Analytics Intelligence (AI), UK-based data analytics and artificial intelligence software development company with operations in Nigeria and a presence in other African countries is working on various projects to use artificial intelligence to solve specific issues on the continent.

One of these projects is the use of computer vision machine learning models and analysis to automatically detect the presence of malaria parasites in blood stains with high accuracy and sensitivity in a bid to improve malaria diagnostics.

Malaria, a disease caused by a plasmodium parasite, transmitted by the bite of infected Anopheles mosquitoes, though preventable and curable, is said to have approximately 241 million cases of malaria worldwide and the estimated number of malaria deaths stood at 627,000 in 2020 according to the World Health Organization (WHO). The symptoms of malaria include fever, chills, headache, muscle aches and fatigue, and if untreated can lead to severe disease, kidney failure and death. Hence, identifying these infections early on can save both money and lives.


To improve diagnosis, [AI] Analytics Intelligence has been working with health agencies and used publicly available image data of blood stains microscopic provided by NIH’s National Institute of Allergy and Infectious Disease to train a Convolutional Neural Network to parse through an image of blood stain to detect the presence of the parasite in the image.

Developing effective tools to combat malaria is an ongoing challenge for healthcare providers, who face multiple vectors and parasites that are highly resistant to available drugs. These computer vision models can detect emerging strains and predict their likelihood of survival in humans using blood samples received from an ethnically diverse population. Once the model is trained with thousands of images from real-life cases, it can be used to detect new malaria strains over time and anticipate their prevalence while remaining sensitive to those which have already evolved.

[Data shown]:
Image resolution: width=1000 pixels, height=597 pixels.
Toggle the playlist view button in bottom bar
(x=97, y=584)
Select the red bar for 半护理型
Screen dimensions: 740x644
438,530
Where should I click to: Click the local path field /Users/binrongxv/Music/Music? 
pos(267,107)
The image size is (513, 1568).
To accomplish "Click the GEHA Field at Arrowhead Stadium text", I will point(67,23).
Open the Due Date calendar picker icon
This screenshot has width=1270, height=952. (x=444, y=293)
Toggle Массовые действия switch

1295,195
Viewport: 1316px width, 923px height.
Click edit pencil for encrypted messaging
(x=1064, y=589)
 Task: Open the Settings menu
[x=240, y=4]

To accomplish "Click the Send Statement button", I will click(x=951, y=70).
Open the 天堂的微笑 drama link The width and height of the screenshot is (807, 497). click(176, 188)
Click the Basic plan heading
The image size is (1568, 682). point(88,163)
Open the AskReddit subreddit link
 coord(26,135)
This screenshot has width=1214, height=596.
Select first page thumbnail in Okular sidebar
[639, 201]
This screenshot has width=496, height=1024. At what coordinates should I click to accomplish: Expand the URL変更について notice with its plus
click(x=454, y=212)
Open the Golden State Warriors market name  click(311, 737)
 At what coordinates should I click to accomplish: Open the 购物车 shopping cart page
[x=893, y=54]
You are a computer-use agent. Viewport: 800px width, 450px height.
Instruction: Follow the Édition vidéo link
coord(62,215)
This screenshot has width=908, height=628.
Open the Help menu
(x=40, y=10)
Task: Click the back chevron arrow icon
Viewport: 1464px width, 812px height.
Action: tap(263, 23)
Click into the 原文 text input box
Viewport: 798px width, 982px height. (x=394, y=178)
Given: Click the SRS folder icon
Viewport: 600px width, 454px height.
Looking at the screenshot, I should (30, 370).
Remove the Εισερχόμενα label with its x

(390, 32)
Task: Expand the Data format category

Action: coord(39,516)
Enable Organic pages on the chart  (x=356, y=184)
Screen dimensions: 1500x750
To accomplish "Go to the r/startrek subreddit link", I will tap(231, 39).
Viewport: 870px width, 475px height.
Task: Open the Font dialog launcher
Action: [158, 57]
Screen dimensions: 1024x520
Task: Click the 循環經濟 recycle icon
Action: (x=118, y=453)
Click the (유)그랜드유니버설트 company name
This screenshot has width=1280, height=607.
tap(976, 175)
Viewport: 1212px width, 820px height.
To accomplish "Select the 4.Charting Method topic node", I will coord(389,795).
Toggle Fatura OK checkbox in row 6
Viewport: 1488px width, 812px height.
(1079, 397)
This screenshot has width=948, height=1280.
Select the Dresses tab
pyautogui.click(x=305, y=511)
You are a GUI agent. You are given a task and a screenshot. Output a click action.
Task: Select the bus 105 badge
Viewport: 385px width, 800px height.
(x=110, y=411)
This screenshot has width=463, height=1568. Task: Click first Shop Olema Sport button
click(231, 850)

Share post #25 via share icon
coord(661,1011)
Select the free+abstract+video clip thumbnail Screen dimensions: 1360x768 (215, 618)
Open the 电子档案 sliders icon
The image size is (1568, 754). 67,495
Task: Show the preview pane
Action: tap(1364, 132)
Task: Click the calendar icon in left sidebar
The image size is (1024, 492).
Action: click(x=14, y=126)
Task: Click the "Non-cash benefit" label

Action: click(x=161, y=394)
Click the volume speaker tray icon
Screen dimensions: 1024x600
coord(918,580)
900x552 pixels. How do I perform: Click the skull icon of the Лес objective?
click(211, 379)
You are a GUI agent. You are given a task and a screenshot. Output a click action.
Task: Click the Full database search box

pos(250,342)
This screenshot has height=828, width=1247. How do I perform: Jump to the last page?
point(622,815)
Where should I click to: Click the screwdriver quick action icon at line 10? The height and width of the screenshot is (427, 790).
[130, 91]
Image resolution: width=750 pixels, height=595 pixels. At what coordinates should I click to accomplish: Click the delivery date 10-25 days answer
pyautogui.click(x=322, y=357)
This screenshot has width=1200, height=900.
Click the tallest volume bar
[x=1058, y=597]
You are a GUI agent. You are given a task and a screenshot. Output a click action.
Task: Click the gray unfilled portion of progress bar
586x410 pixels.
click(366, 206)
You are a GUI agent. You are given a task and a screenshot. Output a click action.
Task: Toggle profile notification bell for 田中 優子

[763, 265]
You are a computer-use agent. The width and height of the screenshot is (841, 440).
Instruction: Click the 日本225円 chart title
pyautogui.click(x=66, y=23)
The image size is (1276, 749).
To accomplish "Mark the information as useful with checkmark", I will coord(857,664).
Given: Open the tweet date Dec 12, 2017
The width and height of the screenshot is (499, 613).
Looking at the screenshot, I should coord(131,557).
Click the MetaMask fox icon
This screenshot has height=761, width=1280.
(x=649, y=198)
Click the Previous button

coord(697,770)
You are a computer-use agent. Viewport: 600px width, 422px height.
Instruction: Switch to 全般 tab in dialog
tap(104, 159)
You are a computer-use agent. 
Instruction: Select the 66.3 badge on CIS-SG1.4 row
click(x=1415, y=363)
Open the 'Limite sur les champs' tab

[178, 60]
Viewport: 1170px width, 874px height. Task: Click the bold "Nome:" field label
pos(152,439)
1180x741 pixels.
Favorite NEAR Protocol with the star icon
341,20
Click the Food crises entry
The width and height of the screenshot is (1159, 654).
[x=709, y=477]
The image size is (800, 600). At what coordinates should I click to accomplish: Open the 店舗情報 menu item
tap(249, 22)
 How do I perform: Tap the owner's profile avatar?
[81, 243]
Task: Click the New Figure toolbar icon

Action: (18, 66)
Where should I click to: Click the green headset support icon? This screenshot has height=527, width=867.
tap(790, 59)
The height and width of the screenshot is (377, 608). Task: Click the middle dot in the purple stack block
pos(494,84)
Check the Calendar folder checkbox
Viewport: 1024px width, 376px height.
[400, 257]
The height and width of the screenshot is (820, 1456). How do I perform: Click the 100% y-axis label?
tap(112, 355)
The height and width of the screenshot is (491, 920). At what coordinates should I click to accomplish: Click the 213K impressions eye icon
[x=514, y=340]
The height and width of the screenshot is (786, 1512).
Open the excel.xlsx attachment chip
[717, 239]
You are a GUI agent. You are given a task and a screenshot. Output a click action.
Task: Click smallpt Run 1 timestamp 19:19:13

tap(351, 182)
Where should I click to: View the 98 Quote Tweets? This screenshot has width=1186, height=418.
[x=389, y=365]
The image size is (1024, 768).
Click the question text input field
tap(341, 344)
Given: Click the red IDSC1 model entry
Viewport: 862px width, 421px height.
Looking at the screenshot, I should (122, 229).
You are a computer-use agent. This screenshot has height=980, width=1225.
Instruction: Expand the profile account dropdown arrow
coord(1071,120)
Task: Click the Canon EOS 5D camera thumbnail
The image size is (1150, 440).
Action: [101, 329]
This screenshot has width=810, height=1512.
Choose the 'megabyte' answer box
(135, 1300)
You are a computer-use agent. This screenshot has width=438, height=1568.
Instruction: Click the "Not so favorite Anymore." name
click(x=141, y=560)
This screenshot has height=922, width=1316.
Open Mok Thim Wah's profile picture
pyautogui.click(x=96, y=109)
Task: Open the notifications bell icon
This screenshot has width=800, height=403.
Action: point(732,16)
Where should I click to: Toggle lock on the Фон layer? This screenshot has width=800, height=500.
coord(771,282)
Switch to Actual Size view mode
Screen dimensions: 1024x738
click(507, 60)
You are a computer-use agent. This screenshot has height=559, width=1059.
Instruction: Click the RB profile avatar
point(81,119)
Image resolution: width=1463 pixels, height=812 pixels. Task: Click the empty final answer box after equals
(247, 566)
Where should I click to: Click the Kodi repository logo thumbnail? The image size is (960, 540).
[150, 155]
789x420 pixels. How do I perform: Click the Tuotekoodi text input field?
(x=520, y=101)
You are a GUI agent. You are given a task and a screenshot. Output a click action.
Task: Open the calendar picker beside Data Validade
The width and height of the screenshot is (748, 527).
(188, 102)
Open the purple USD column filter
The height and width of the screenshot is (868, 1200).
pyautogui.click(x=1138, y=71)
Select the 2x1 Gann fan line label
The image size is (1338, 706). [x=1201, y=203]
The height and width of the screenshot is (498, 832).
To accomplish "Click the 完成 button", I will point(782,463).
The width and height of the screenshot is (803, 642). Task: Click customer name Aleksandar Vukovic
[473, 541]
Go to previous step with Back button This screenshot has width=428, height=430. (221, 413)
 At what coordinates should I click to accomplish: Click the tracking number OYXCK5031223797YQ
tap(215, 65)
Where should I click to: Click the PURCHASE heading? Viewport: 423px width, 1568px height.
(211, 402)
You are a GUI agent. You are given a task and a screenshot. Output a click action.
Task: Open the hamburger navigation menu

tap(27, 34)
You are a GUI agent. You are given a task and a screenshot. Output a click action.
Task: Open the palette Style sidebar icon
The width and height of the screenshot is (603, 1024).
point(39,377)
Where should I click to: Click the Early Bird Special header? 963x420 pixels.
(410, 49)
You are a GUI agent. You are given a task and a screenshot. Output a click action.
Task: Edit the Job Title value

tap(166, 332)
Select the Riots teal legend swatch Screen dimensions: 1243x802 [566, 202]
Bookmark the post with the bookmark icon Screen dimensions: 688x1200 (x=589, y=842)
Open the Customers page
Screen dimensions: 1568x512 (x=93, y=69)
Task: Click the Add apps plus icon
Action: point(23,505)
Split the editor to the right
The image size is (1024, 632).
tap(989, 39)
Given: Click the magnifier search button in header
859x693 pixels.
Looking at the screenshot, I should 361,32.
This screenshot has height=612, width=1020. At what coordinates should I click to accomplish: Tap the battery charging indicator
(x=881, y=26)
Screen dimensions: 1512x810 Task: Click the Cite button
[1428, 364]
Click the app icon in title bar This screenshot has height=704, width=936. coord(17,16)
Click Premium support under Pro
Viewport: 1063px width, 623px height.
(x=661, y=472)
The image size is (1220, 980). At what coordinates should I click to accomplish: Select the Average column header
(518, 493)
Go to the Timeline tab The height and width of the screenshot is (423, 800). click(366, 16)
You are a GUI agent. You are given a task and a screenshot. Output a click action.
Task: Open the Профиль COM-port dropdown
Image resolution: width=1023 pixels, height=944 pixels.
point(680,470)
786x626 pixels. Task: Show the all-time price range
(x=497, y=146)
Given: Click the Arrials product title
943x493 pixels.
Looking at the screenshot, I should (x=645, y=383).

[Instructions for the task]:
In the malaria article, what number of malaria deaths did the World Health Organization estimate for 2020? These lines come from a different source than the text.

[Problem solution]:
627,000